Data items
------------------------------------------------------------
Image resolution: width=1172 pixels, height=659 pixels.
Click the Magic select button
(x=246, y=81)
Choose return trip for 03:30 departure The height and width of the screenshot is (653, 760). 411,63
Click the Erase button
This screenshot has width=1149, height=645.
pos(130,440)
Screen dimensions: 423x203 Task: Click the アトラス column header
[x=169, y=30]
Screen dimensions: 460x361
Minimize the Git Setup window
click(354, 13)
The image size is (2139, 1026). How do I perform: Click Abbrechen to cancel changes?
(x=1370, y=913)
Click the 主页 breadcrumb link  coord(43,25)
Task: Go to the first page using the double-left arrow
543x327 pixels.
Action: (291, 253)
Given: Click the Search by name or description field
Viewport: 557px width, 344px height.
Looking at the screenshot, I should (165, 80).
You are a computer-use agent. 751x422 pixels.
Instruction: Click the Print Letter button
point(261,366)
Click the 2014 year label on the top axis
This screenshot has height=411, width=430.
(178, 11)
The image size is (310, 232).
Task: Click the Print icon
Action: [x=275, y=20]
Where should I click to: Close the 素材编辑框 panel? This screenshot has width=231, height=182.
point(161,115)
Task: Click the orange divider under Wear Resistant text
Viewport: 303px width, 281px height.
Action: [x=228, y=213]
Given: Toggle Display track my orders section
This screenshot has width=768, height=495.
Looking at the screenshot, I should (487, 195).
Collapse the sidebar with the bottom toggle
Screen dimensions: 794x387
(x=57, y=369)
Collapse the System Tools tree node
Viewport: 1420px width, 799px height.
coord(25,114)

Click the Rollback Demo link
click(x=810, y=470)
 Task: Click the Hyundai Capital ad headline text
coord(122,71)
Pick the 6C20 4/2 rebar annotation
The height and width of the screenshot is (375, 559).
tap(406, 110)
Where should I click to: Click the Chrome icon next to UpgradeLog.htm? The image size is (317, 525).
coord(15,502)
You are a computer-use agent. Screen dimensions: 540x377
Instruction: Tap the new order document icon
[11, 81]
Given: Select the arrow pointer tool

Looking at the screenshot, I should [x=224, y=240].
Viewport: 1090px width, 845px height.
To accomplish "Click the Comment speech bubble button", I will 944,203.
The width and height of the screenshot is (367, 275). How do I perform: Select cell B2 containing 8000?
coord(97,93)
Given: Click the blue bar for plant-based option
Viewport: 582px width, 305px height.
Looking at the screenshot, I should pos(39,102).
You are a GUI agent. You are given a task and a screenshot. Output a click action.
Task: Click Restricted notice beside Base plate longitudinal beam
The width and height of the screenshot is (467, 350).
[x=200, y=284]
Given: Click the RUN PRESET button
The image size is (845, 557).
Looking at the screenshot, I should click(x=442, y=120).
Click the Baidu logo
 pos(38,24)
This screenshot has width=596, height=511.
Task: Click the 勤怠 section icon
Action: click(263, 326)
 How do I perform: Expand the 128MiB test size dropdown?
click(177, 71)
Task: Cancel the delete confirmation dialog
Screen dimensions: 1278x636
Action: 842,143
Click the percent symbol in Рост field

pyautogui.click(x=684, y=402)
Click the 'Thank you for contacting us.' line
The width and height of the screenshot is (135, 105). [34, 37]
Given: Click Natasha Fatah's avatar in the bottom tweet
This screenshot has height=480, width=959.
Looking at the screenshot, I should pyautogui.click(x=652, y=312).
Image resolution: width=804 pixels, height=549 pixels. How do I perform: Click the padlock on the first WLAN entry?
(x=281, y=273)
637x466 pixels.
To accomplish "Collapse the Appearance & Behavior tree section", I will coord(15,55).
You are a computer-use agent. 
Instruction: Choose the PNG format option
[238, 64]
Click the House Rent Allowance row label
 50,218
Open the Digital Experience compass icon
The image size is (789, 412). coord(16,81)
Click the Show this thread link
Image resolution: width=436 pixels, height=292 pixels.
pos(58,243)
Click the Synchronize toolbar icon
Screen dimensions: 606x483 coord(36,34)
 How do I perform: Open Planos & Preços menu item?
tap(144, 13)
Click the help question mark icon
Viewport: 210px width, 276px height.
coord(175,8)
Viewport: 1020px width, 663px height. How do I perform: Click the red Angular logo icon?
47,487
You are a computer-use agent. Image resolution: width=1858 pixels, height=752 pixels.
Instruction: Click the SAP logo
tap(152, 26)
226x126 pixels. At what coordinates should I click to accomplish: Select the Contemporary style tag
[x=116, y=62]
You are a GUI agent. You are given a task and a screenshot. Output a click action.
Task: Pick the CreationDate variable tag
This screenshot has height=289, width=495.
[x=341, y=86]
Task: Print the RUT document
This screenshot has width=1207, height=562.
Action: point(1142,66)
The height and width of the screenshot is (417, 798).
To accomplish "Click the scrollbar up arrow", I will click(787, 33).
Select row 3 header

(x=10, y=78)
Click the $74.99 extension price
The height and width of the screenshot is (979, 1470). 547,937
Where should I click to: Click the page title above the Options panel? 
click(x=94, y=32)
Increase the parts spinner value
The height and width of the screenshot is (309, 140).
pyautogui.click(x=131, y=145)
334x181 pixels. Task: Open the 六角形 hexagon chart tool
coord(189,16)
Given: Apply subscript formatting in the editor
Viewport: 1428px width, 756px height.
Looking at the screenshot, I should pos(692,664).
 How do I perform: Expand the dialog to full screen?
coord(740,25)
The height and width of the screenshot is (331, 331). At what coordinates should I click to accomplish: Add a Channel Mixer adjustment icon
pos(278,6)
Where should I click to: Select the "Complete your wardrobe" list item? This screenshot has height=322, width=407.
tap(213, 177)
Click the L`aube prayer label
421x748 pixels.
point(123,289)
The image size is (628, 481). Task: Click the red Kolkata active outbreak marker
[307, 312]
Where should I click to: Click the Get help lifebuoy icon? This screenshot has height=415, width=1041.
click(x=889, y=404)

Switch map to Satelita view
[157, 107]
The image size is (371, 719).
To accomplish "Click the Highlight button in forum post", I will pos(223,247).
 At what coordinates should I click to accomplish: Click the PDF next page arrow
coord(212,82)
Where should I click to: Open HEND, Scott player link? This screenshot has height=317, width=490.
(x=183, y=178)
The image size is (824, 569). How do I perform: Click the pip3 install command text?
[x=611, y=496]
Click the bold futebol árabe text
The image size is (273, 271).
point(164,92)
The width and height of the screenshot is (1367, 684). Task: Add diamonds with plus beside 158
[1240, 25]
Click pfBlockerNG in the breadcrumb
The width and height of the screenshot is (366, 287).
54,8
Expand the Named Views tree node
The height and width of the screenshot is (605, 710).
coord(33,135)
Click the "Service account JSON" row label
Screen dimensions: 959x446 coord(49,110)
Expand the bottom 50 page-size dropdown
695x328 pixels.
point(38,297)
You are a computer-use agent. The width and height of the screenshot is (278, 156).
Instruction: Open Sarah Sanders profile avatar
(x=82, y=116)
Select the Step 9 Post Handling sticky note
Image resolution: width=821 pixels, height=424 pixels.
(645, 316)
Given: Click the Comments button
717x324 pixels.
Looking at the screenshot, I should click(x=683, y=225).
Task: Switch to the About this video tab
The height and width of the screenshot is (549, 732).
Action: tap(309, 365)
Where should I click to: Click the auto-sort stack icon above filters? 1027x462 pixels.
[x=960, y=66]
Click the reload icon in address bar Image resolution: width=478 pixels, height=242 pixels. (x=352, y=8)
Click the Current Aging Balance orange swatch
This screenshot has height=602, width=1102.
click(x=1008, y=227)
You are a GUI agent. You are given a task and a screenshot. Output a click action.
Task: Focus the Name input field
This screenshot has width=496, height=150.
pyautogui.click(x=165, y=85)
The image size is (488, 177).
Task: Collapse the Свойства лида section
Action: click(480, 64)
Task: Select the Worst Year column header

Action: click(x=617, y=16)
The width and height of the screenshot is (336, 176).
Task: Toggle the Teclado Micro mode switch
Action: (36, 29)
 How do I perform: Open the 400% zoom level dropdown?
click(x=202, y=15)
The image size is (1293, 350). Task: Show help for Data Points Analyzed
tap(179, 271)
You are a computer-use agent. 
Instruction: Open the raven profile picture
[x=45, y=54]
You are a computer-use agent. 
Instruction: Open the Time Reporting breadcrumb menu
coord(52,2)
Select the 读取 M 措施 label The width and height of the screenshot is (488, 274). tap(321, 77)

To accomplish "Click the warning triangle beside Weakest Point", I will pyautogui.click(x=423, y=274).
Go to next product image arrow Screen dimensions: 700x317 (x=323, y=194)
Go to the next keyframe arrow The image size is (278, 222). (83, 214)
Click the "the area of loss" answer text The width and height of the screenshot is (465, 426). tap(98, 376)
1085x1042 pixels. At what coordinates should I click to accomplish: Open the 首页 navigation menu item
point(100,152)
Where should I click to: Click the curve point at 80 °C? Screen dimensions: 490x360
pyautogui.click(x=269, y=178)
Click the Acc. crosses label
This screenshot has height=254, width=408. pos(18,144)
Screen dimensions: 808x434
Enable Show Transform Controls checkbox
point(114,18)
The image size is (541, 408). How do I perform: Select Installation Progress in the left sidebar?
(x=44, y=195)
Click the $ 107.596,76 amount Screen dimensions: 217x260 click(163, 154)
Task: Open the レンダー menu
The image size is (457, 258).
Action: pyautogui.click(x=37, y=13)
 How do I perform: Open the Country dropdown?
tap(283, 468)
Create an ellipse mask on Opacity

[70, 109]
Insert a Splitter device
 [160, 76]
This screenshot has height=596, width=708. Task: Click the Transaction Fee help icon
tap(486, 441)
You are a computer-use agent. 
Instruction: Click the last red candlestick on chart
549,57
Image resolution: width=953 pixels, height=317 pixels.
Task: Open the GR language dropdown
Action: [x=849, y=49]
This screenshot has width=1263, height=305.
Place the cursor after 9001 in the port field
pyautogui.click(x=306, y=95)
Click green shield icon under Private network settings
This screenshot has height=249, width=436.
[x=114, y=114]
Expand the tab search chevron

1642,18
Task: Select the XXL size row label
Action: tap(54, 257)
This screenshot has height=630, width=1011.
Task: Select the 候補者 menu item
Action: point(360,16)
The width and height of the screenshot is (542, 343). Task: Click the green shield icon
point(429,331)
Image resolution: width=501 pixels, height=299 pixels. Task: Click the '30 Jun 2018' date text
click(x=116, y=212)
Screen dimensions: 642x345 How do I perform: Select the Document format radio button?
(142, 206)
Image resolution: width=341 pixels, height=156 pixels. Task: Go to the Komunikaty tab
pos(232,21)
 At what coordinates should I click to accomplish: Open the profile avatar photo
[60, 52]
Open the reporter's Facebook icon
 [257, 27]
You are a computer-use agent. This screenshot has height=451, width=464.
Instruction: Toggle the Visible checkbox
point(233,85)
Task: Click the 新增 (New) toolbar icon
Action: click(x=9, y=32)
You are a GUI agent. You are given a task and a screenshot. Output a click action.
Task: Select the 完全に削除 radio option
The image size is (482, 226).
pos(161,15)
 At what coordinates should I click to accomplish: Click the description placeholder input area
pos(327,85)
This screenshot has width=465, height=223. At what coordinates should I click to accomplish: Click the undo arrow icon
------------------------------------------------------------
▶ ASSIGNMENT:
Beginning at the first line of the records, give again each line exactly as written, ending with the line that contains "You are a computer-use agent. 751x422 pixels.".

▶ SOLUTION TO THIS PROBLEM:
Image resolution: width=1172 pixels, height=659 pixels.
Click the Magic select button
(x=246, y=81)
Choose return trip for 03:30 departure The height and width of the screenshot is (653, 760). 411,63
Click the Erase button
This screenshot has width=1149, height=645.
pos(130,440)
Screen dimensions: 423x203 Task: Click the アトラス column header
[x=169, y=30]
Screen dimensions: 460x361
Minimize the Git Setup window
click(354, 13)
The image size is (2139, 1026). How do I perform: Click Abbrechen to cancel changes?
(x=1370, y=913)
Click the 主页 breadcrumb link  coord(43,25)
Task: Go to the first page using the double-left arrow
543x327 pixels.
Action: (291, 253)
Given: Click the Search by name or description field
Viewport: 557px width, 344px height.
Looking at the screenshot, I should (165, 80).
You are a computer-use agent. 751x422 pixels.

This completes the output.